-- GIVEN PASSAGE follows --
The Greater Baybrook Alliance has been seeking to partner with the Baltimore City Department of Transportation since well before the bridge collapse to reconfigure some neighborhood roadways and funnel trucks away from main streets with homes and businesses.
Crews have been working to remove bridge debris from the port’s shipping channel, and the U.S. Army Corps of Engineers has said it expects full traffic to be restored by the end of May.
Meredith Chaiken, executive director of the Greater Baybrook Alliance, said that once the port is fully open again, Anne Arundel County could see a huge influx of freight traffic.
The Pumphrey and Brooklyn Park communities will be particularly affected due to Belle Grove Road running directly through them. The road has one lane of traffic in each direction and is positioned between I-695 and I-95. Chaiken also predicted Ritchie Highway, or Route 2, will also see an increase in traffic.
“It could have a major adverse impact on the residents of that area to see an increase in any kind of traffic, but especially freight traffic,” Chaiken said.
She said pedestrians and bicyclists will be extremely vulnerable when there is an increase in trucks. A major concern is that Belle Grove Elementary School sits next to Evan Transportation Inc, a full-service transportation and equipment provider, according to their website.
A Baltimore Banner reporter observed Belle Grove Road on a Tuesday afternoon for one hour and counted 14 trucks pass the elementary school. The roads near the school already lack adequate sidewalks; children and their families walk on the shoulders of the road, Chaiken said.
“I hope this is not a long-term situation for the community, but increased freight traffic is connected to increases in asthma rates, decreases in lifespan and longevity,” Chaiken said.
Baltimore City has an official truck route map that organizes roads into tiers. Officials want trucks on interstate highways as much as possible, said Louis Campion, president and CEO of the Maryland Motor Truck Association. Next is “through truck routes” on arterial and collector roads. Lowest are local truck routes that drivers are supposed to use only when absolutely necessary. Truckers don’t like driving through neighborhoods any more than residents want them doing so, so he doesn’t predict a major increase in truck traffic in residential settings.
“I know the city is very conscientious about all of those concerns, which is why we developed a truck map in the first place,” Campion said. He said his organization is trying to work with the city to change some local truck routes to through routes, to allow drivers more leeway in using them. What concerns Campion and truckers most is increasing congestion on routes where trucks are now getting diverted.
“We are dealing with a rather significant challenge that everyone is going to be inconvenienced in some capacity as a result of this,” Campion said.
Lifelong Brooklyn Park resident Ned Carey already sees more freight truck traffic, but also 18 wheelers. Motorists were already cutting through northern Anne Arundel communities to avoid beltway traffic, he said; he worries that will become more common now.
The former delegate for District 31A, which includes Brooklyn Park, said the heavier traffic means the roads will need repaving sooner than later. Carey said residents are already seeing more trash being tossed onto Ritchie Highway, which links Baltimore and the Annapolis area.
Said Carey, “That bridge was so vital to moving traffic along the eastern side of Baltimore.”
-- GIVEN PASSAGE concluded --
-- RECORDED INFORMATION follows --
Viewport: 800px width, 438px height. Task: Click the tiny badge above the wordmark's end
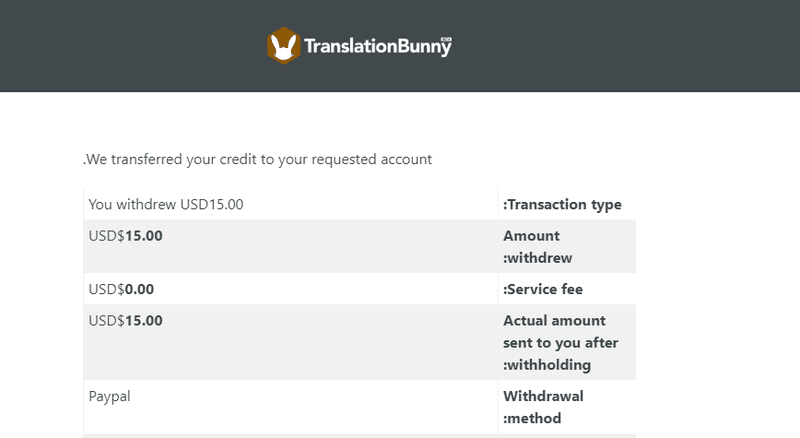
-- RECORDED INFORMATION concluded --
● ASSIGNMENT:
In the passage about freight traffic after the bridge collapse, how many trucks did a Baltimore Banner reporter count passing the elementary school during one hour on Belle Grove Road?

● REPLY:
14 trucks.